表面板力木配置は、サウンドホール上側(ネック側)に2本のハ-モニックバー。下側(ブリッジ側)にも1本のハーモニックバーを設置していますが低音側には4~5センチほどの幅で高さ数ミリの開口部が設けられています。扇状力木は左右対称7本が設置され、これらの下端をボトム部で受け止めるようにV字型に配置された2本のクロージングバー、そして上部を波型に加工したバーがブリッジプレート(サドル)と同じ線上に高音側だけに設置されており、7本の扇状力木のうち一番高音側の2本のみがこのバーを貫通しています。このバーと扇状力木との構造的な関係はロベール・ブーシェのいわゆるトランスヴァースバー(ブーシェのこれは表面板横幅ほぼいっぱいにわたって設置され、扇状力木すべてがこのバーを貫通する形になっている)に影響を受けながら、それを高音側だけに、しかも上部を波型に加工して設置するというクリエイティブな採用を行っています。さらにはこのバーはここでは力木と接触しておらず、開口部をぎりぎり通り抜ける形になっており、この点もブーシェ的設計と異なります。また7本の扇状力木は厳密には左右対称ではなく、一番低音側の一本はサウンドホール下側バーに設けられた開口部をくぐり抜けてホールの周りに貼られていり補強板の縁にまで延伸しており、またこの力木を最長として、高音側に行くに従って力木の長さが少しずつ短くなっており、一番高音側の1本は低音側のものの3/4ほどの長さになっています。レゾナンスはF#~Gの間に設定されています。

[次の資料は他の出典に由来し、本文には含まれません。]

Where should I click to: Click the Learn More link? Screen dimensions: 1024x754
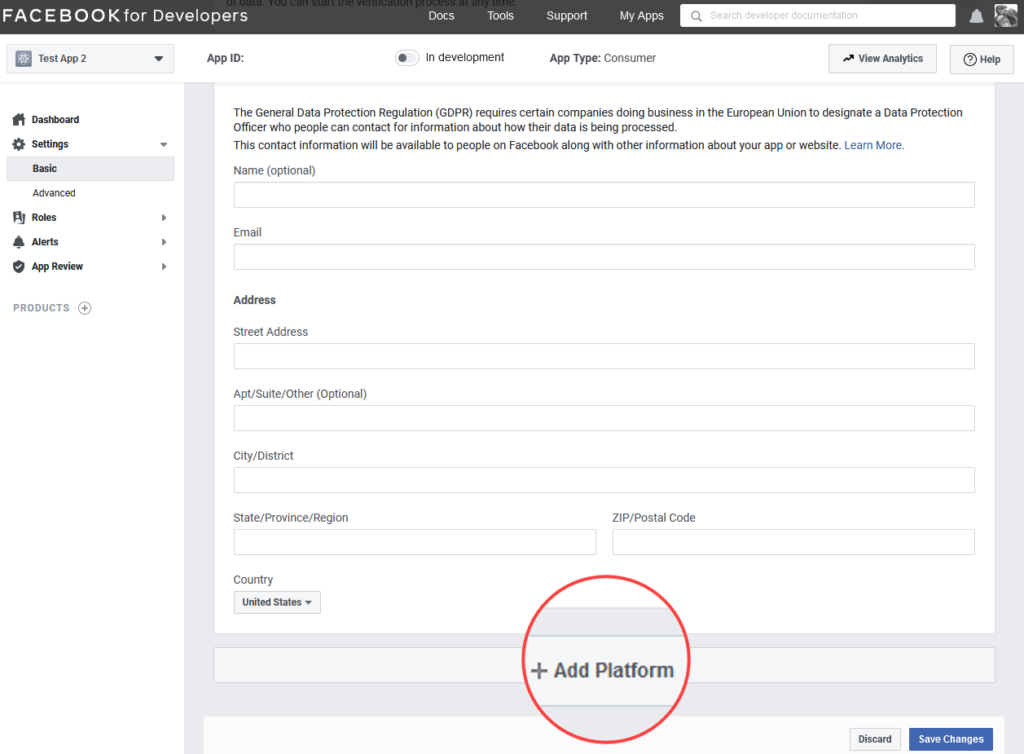pyautogui.click(x=873, y=144)
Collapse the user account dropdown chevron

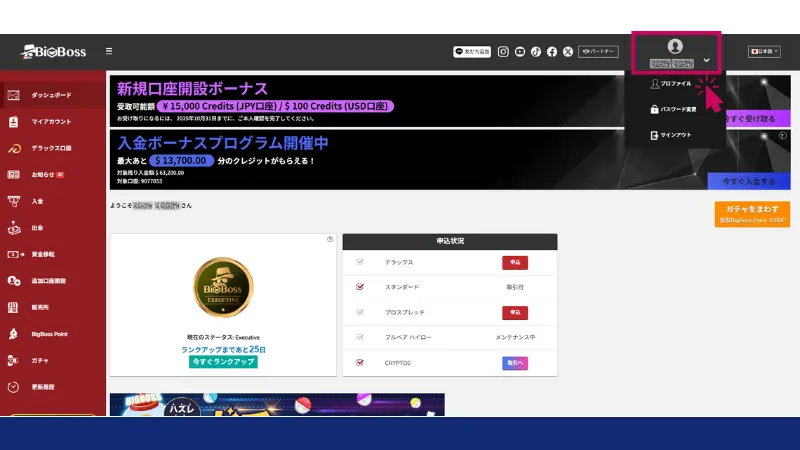click(x=706, y=60)
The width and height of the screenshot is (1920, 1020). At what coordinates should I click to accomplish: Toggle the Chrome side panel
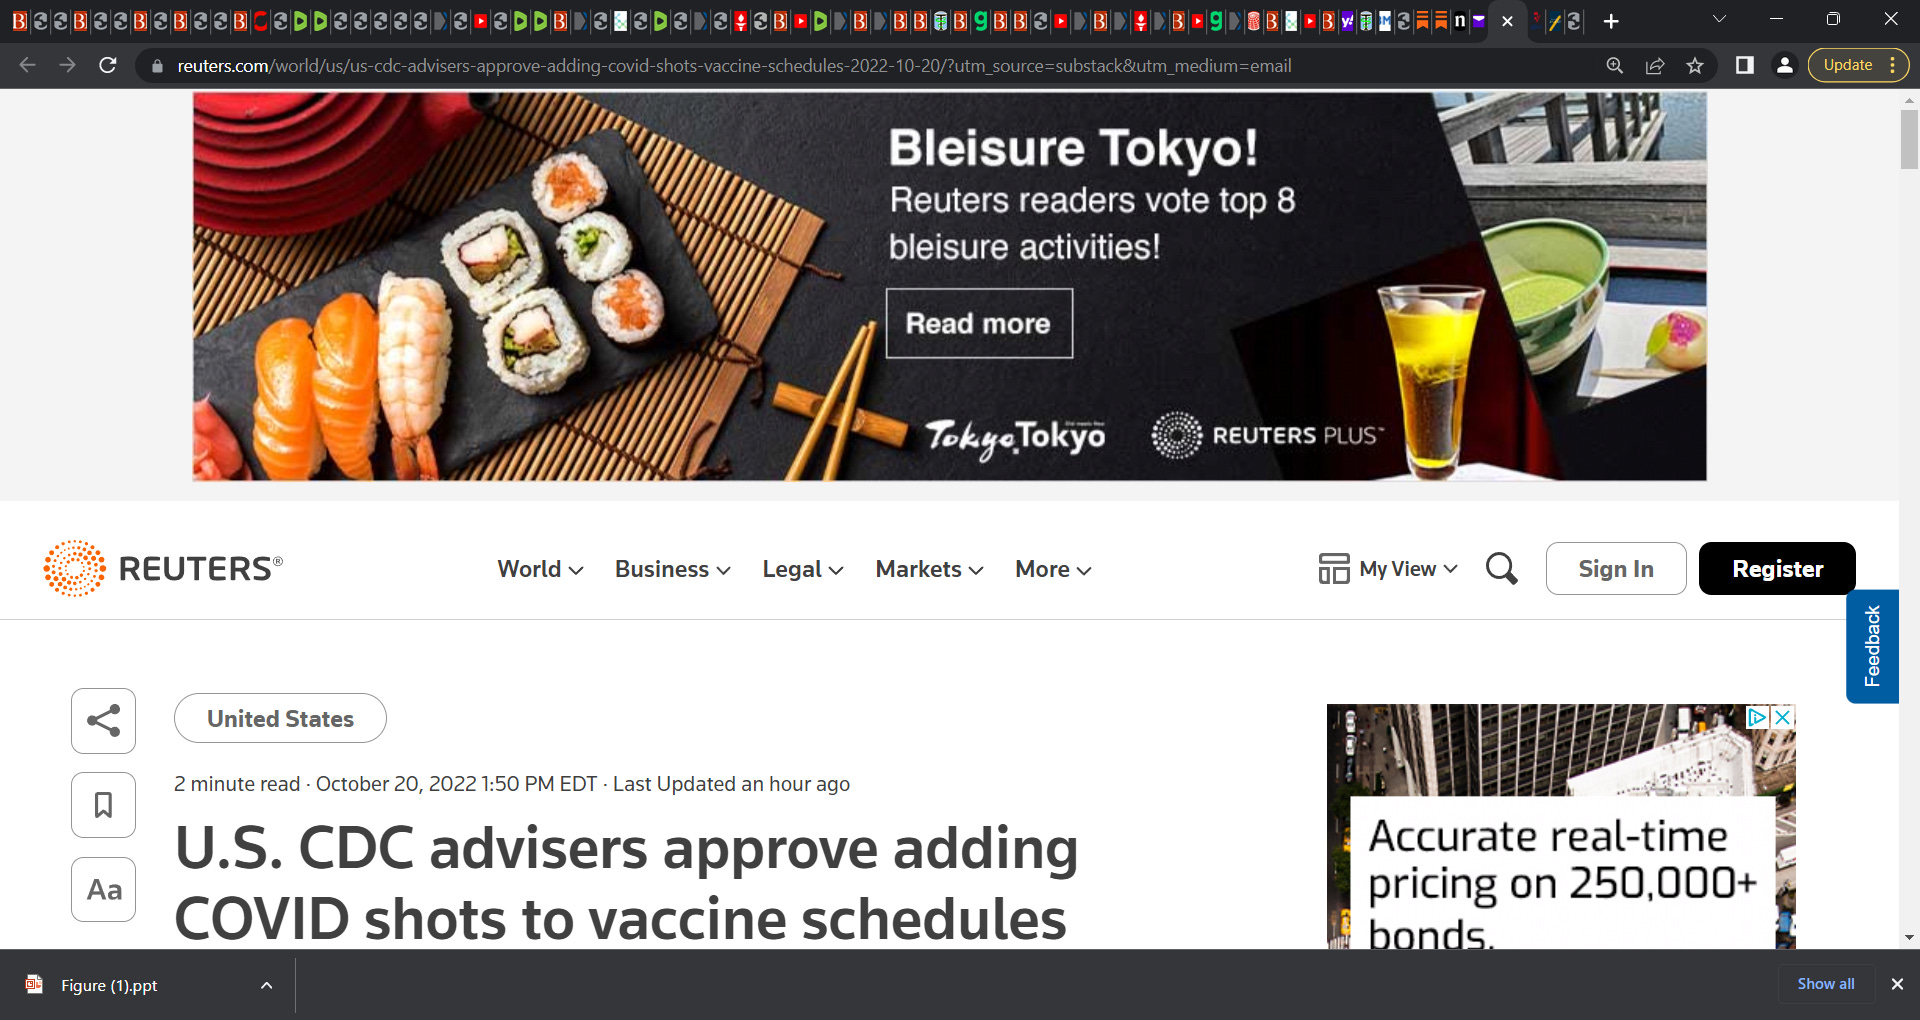[1744, 66]
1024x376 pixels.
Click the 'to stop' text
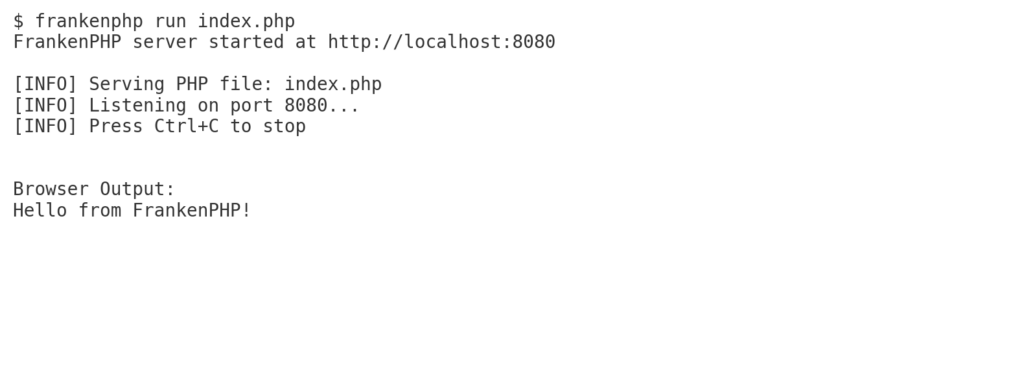tap(268, 126)
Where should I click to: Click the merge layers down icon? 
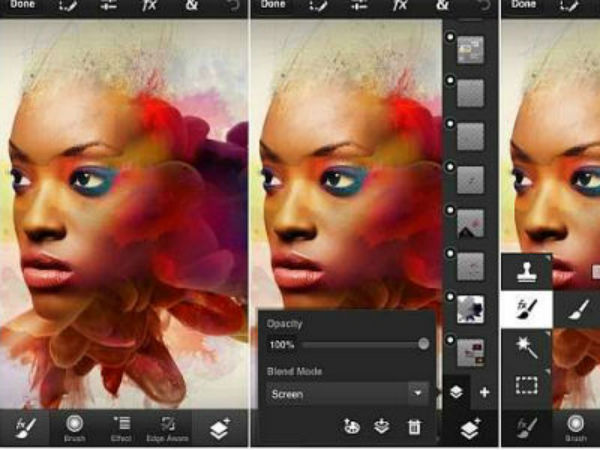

ネックはやや太めな感触ながらもDシェイプの薄く角の取れたラウンド感のある形状ですのでグリップ感は自然な感触です。弦高値は2.7/4.1mm(1弦/6弦 12フレット)でサドル余剰は1.0~2.0mmとなっています。糸巻はスペインのブランド Fustero のフレタタイプに交換されており、現状で機能的に良好です。